### Belge bölümü

Biliyorum, ülkemiz gibi sende zor günlerden geçiyorsun... Bu günlerde aklını yüreğini karıştıranlar, çok fazla biliyorum...Bize gel, bizim yanımızda dur, bizim yaptıklarımızı yap diyenler çok fazla, sanki senin hiçbir şeye aklın ermiyor gibi...
Konuşuyorlar, seni ikna etmeye çalışıyorlar, sana hükmetmeye çalışıyorlar, aklını karıştırmak, düşünceni yanılmak istiyorlar...Sence öyle değil mi, sence neyin peşindeler? Aldırma, kendince yolun doğruysa, yalnız yürümek de, bir yiğitliktir...
Biliyorum, sende biliyorsun, çok fazla yalan söyleniyor yine insana... Suyu bulandırmaya çalışanların sayısı çok fazla... Çok fazla bu ülkenin düşmanları içte, ve dışta, ne olur bunu unutmayalım...
Keşke bu kadar siyasetten söz edeceklerine, bu kadar kendilerinden söz edeceklerine "gelip dağlardan söz edebilselerdi" ya da denizlerin mavisinden, sonra şiirden, ve kadınların gözyaşlarının nedeninden söz edebilselerdi... Ne çok yağmaladı kıyılarımız, denizlerimiz, dağlarımız, ormanlarımız keşke bunlardan söz edebilselerdi... Umudunuzu yitirmeyin diyebilecek sözleri olsaydı keşke...
Ama yanlış anlaşılmasın diye notum olsun... Notum olsun hakkımda söyleyeceklerin için... Ben bu savrulmalardan söz ederken, bu kıyımlardan, bu vurgunlardan söz ederken, şehirlerin kalbi kirlendi, insanın kalbini kirlettiler, bizi azalttılar, insan yanlarımızın azalttılar derken "kimi soytarılar gibi, getirip bu günahları" yalnız bu iktidarın üstüne bırakanlardan değilim... Neredeyse bir asırdır işleniyor bu günahlar, neredeyse bir asırdır yağma ediliyor insan bu ülkede...Değerleri yağma ediliyor, emeği yağma ediliyor, inancı yağma ediliyor, ve özgürlüğü yağma ediliyor...
Kırılma bana gerçek bu... Neden kırılma dedim biliyor musun? Kim bilir, belki seninde canını sıkarım söylediklerimle, belki senin de "çok savunduğun" partiler fikirler var, benimle aynı düşünmediğin... Belki, içinden "bunları da, nereden çıkarıyorsun" diyorsundur ne bileyim, belki saçmaladığımı bile söylemek geçiyor içinden...Unutma biz kardeşiz, sözümüzü de, ekmeğimizi de, öfkemizi de, paylaşmak düşer bize...Ama kırmayalım bir birimizi, üzmeyelim...

######

Görev listesi —
**1.** Yukarıdaki metne göre şu soruları yanıtlayın:
(a) İnsanın yolu kendince doğruysa yalnız yürümek ne olarak nitelendiriliyor?
(b) Bu ülkenin düşmanlarının nerede olduğu söyleniyor?
(c) Sözü edilen günahların ne kadar süredir işlendiği belirtiliyor?
**2.** Yukarıdaki metinden "Kırılma bana gerçek" sözlerinden başlayıp "bir birimizi, üzmeyelim..." sözleri de dahil olmak üzere o kısmı aynen alıntılayın.
Görevleri yapmak için verilere gerek yoktur.

### Veri alıntısı

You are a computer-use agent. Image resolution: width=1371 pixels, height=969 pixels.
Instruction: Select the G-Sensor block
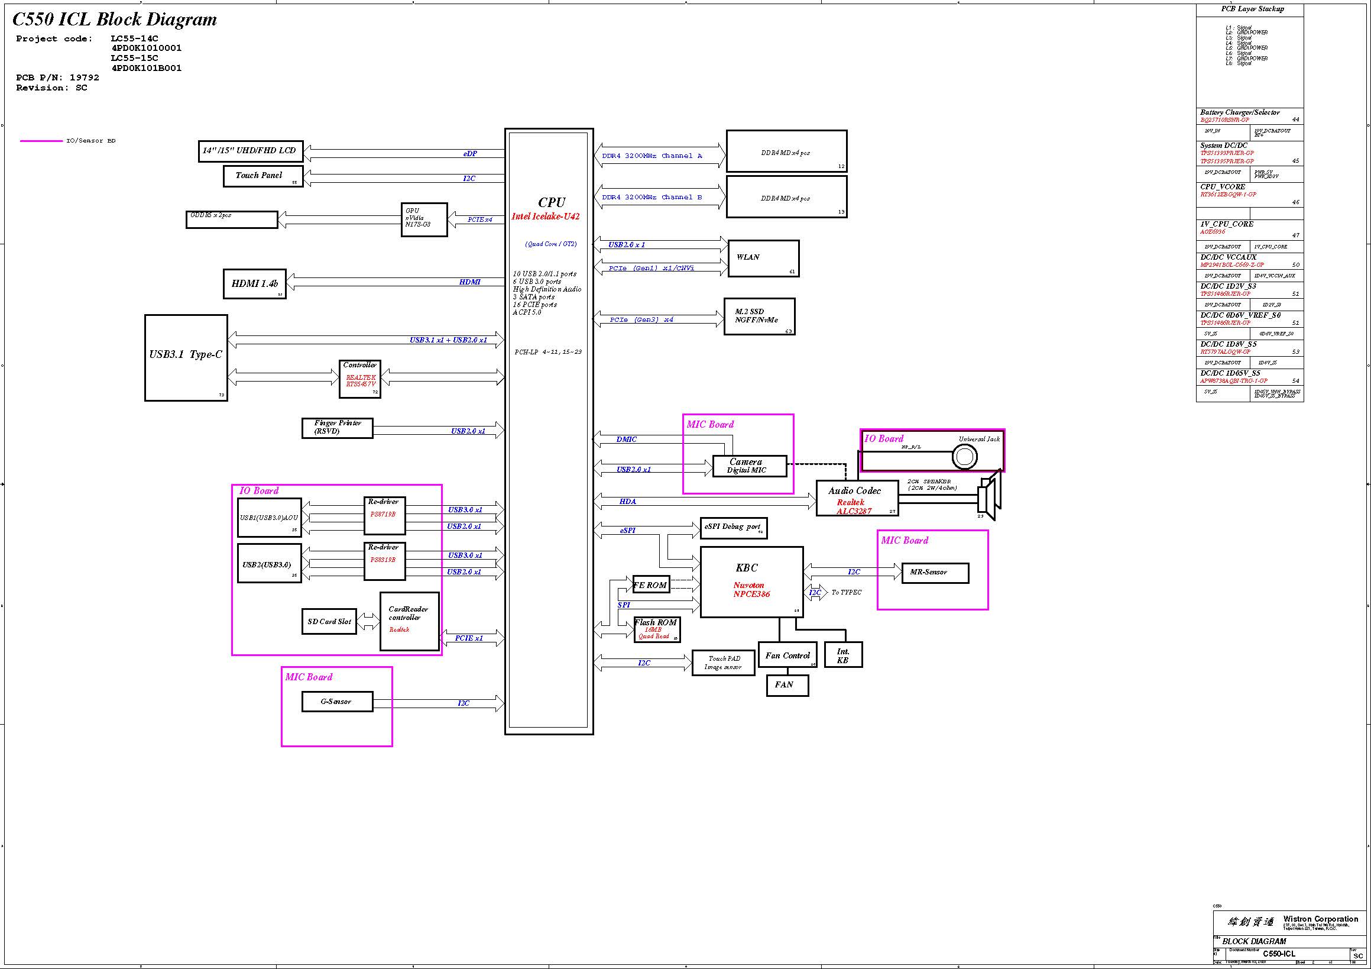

######

Çözümlü görevler —
**1.**
(a) Yalnız yürümek bir yiğitlik olarak nitelendiriliyor.
(b) Düşmanların hem içte hem de dışta olduğu söyleniyor.
(c) Bu günahların neredeyse bir asırdır işlendiği belirtiliyor.

**2.**
Kırılma bana gerçek bu... Neden kırılma dedim biliyor musun? Kim bilir, belki seninde canını sıkarım söylediklerimle, belki senin de "çok savunduğun" partiler fikirler var, benimle aynı düşünmediğin... Belki, içinden "bunları da, nereden çıkarıyorsun" diyorsundur ne bileyim, belki saçmaladığımı bile söylemek geçiyor içinden...Unutma biz kardeşiz, sözümüzü de, ekmeğimizi de, öfkemizi de, paylaşmak düşer bize...Ama kırmayalım bir birimizi, üzmeyelim...